Two other phosphoinositide 3-kinase-related protein kinases, DNA-PKcs and ATR, have been shown to compensate for ATM for H2AX phosphorylation (13–15, 41). We asked which kinase is responsible for IR-induced H2AX phosphorylation in ATM^−/− ES cells. Addressing this question may provide a clue about the kinase responsible for the ATM-independent HR function of γ-H2AX. Thus, A⁺H⁻H2AX (i.e. ATM^+/+) and A⁻H⁻H2AX (i.e. ATM^−/−) reporter ES cells were pretreated with small molecule inhibitors of DNA-PKcs, ATR, and ATM and irradiated at 10 Gy or treated with 5 mm HU, and Ser-139 phosphorylation of H2AX was then determined.

In A⁺H⁻H2AX cells, the ATM inhibitor KU60019 (5 μm) greatly reduced IR-induced H2AX phosphorylation, whereas the DNA-PKcs inhibitor NU7441 (5 μm) did not (Fig. 3A, upper panel), again indicating the primary role of ATM in phosphorylating H2AX in response to IR in mouse ES cells. In contrast, NU7441 abrogated nearly all of IR-induced γ-H2AX formation in A⁻H⁻H2AX cells (Fig. 3, A and B), suggesting that DNA-PKcs may compensate for ATM in IR-induced H2AX phosphorylation when ATM is absent. Of note, KU60019 also reduced γ-H2AX in A⁻H⁻H2AX cells (Fig. 3A, lower panel). This is consistent with the off-target effect of ATM inhibitors revealed previously (Fig. 1, C and D).
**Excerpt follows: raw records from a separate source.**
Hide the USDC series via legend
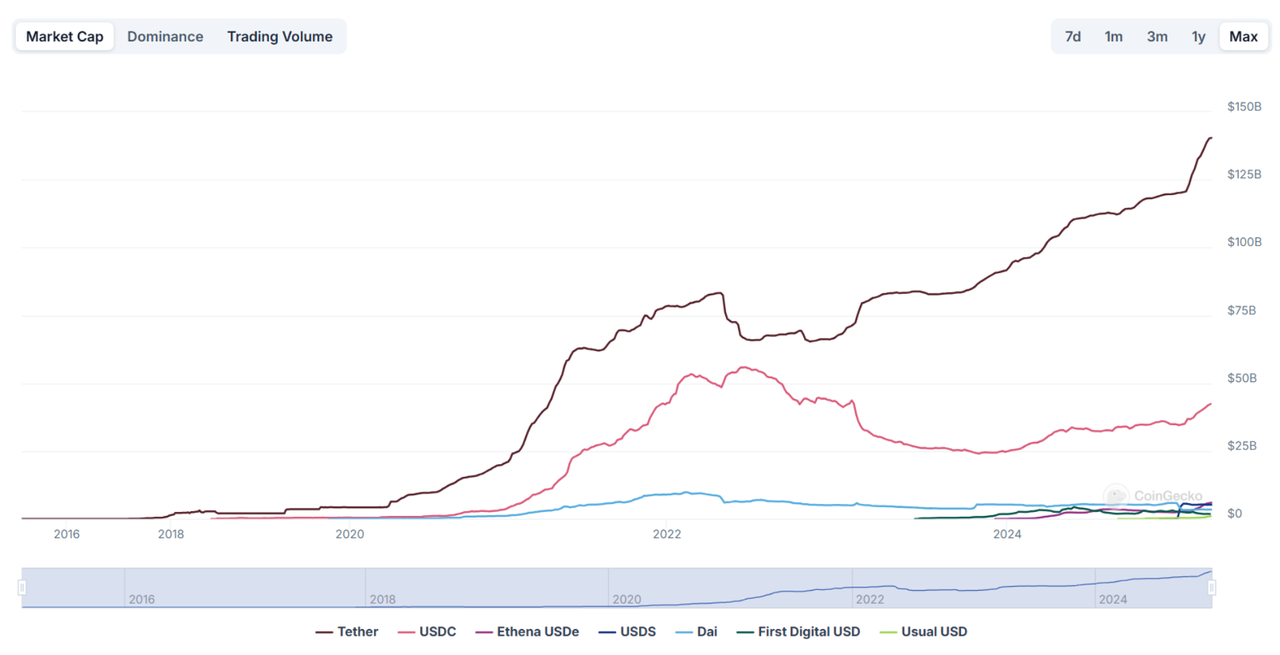The image size is (1280, 655). tap(427, 632)
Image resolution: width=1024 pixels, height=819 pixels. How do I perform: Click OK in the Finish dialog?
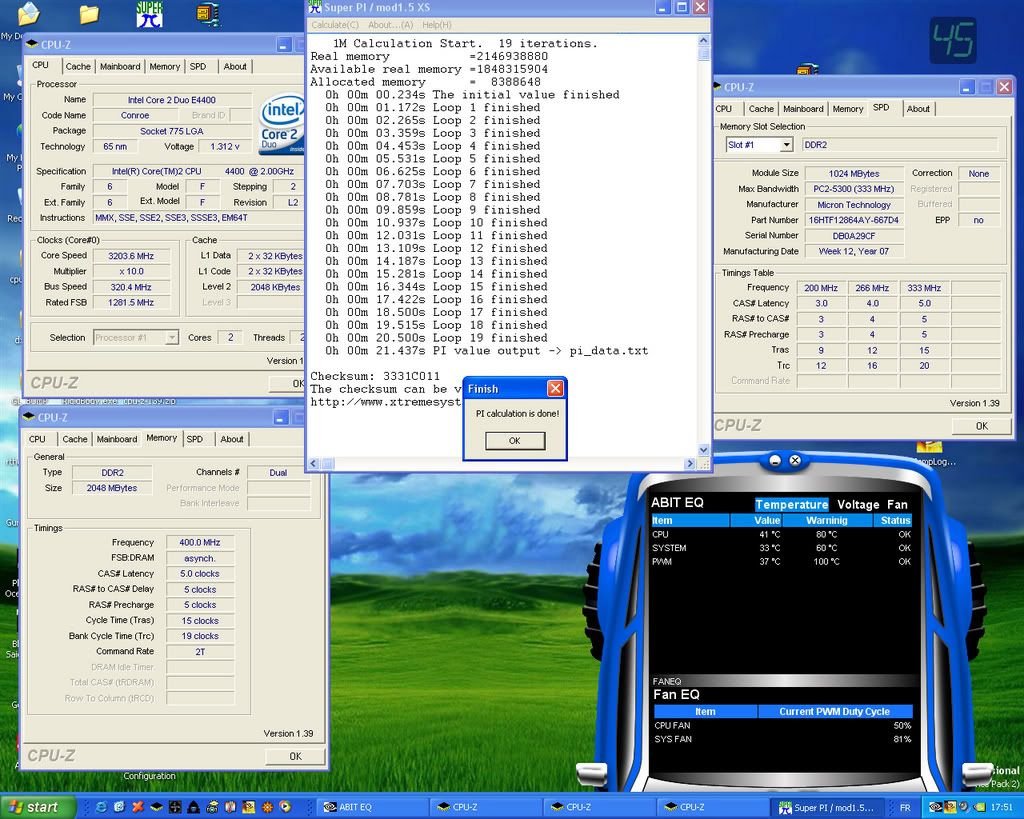pos(514,441)
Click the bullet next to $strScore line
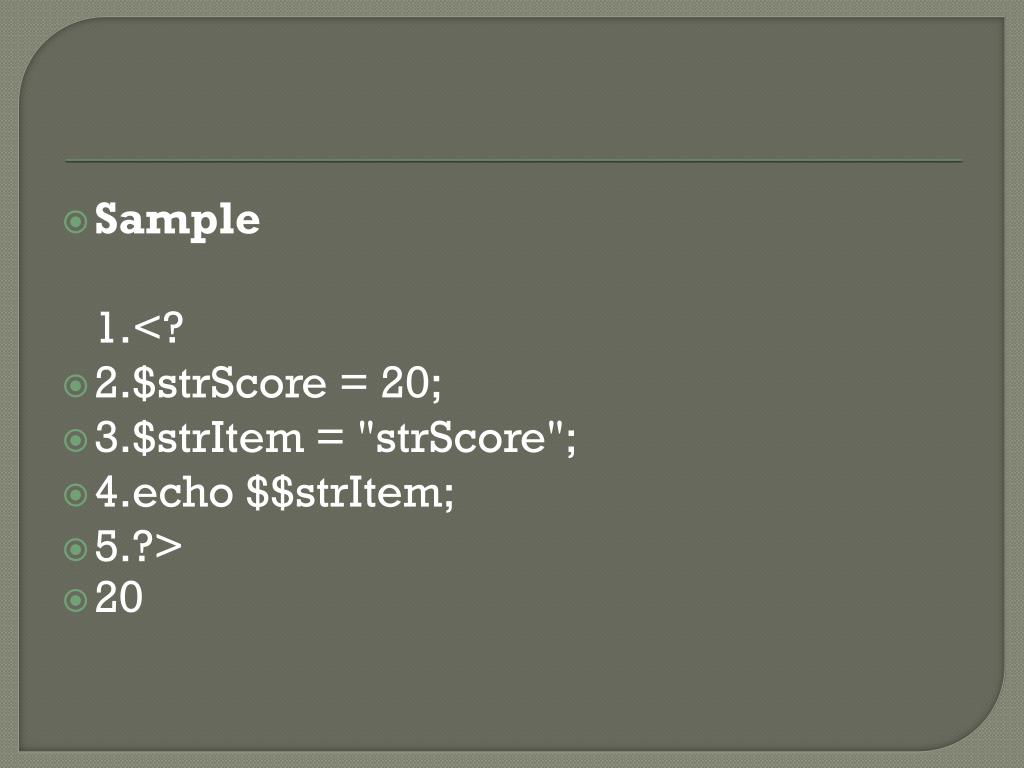Screen dimensions: 1024x768 click(76, 385)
FIGURE 3. — **Inhibition of DNA-PKcs nearly abrogates IR-induced γ-H2AX formation in *ATM*^−/− ES cells.** A, effect of KU60019, NU7441, or caffeine on IR-induced γ-H2AX formation in A⁺H⁻*H2AX* (*upper panel*) and A⁻H⁻*H2AX* ES cells (*lower panel*) as indicated. Cells were pretreated with DMSO, 5 μm KU60019, 5 μm NU7441, or 4 mm caffeine for 30 min and irradiated with 10 Gy of IR. Histone extracts were prepared after 30 min and immunoblotted. HA-tagged H2AX protein was detected by anti-HA antibody. B, effect of VE821 and NU7441 on IR-induced γ-H2AX formation and HU-induced Chk1 Ser-345 phosphorylation in A⁺H⁻*H2AX* (*upper panel*) and A⁻H⁻*H2AX* ES cells (*lower panel*) as indicated. Cells were pretreated with DMSO, 5 μm VE821, and 5 μm NU7441 for 30 min and then exposed to 10 Gy of IR, 5 mm HU, or mock treatment. Extracts were prepared after 30 min and immunoblotted. HA-tagged H2AX protein was recognized by anti-HA antibody.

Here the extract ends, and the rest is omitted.